Work task: Find and copy each line of the data that includes "agent".

Pixel coordinate grounding data:
==================================================

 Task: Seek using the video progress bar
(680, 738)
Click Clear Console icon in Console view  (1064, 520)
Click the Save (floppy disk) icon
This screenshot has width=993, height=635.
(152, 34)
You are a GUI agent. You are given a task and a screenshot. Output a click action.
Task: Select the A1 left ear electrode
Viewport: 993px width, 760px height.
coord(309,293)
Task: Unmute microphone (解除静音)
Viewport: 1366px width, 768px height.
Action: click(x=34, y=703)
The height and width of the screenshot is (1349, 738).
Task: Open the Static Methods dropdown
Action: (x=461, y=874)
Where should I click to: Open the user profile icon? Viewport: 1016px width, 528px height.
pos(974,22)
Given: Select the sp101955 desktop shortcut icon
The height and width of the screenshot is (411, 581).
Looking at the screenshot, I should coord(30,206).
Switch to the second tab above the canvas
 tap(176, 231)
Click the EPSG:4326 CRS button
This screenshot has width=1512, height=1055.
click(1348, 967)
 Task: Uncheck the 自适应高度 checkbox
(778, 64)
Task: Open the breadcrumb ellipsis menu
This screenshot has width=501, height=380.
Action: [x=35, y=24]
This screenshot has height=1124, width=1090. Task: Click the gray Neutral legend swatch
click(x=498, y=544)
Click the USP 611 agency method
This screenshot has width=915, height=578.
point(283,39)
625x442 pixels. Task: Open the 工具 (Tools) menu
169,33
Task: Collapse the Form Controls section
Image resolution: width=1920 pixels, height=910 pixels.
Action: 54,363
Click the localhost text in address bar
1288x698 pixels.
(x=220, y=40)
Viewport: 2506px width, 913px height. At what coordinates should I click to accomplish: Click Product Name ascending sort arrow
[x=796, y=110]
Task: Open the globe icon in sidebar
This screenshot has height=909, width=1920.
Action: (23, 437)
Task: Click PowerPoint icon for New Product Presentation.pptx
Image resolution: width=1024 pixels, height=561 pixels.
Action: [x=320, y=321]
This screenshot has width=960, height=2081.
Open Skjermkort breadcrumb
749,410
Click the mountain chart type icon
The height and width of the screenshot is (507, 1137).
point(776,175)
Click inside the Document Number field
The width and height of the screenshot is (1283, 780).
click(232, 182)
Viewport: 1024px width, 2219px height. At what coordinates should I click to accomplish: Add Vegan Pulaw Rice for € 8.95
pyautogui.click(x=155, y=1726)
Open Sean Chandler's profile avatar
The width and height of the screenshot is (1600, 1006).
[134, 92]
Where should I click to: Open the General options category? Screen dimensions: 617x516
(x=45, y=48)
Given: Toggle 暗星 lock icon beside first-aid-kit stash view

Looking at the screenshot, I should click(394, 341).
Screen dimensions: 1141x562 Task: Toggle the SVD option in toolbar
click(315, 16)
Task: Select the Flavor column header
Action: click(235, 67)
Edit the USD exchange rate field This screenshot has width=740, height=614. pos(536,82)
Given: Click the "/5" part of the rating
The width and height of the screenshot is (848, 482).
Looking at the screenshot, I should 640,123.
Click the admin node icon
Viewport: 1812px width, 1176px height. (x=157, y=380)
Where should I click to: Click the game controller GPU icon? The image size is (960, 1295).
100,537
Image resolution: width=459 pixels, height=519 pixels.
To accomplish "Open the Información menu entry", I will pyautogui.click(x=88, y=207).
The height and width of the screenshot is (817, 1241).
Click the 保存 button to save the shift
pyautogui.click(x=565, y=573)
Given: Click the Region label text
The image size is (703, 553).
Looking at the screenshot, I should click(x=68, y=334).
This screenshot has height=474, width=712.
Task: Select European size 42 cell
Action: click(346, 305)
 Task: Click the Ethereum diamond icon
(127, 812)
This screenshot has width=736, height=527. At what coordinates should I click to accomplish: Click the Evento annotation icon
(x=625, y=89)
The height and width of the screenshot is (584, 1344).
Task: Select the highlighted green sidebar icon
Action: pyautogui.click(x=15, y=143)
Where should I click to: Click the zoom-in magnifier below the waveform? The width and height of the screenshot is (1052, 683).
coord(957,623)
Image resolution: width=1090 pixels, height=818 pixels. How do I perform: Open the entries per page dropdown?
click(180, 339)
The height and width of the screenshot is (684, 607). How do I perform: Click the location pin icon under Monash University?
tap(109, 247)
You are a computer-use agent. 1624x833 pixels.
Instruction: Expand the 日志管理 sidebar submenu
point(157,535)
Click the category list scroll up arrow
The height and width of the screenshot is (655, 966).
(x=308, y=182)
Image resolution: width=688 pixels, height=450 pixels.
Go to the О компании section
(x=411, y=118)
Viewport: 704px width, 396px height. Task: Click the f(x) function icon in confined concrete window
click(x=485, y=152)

==================================================

Answer to this exercise:
You are a GUI agent. You are given a task and a screenshot. Output a click action.
You are a computer-use agent. 1624x833 pixels.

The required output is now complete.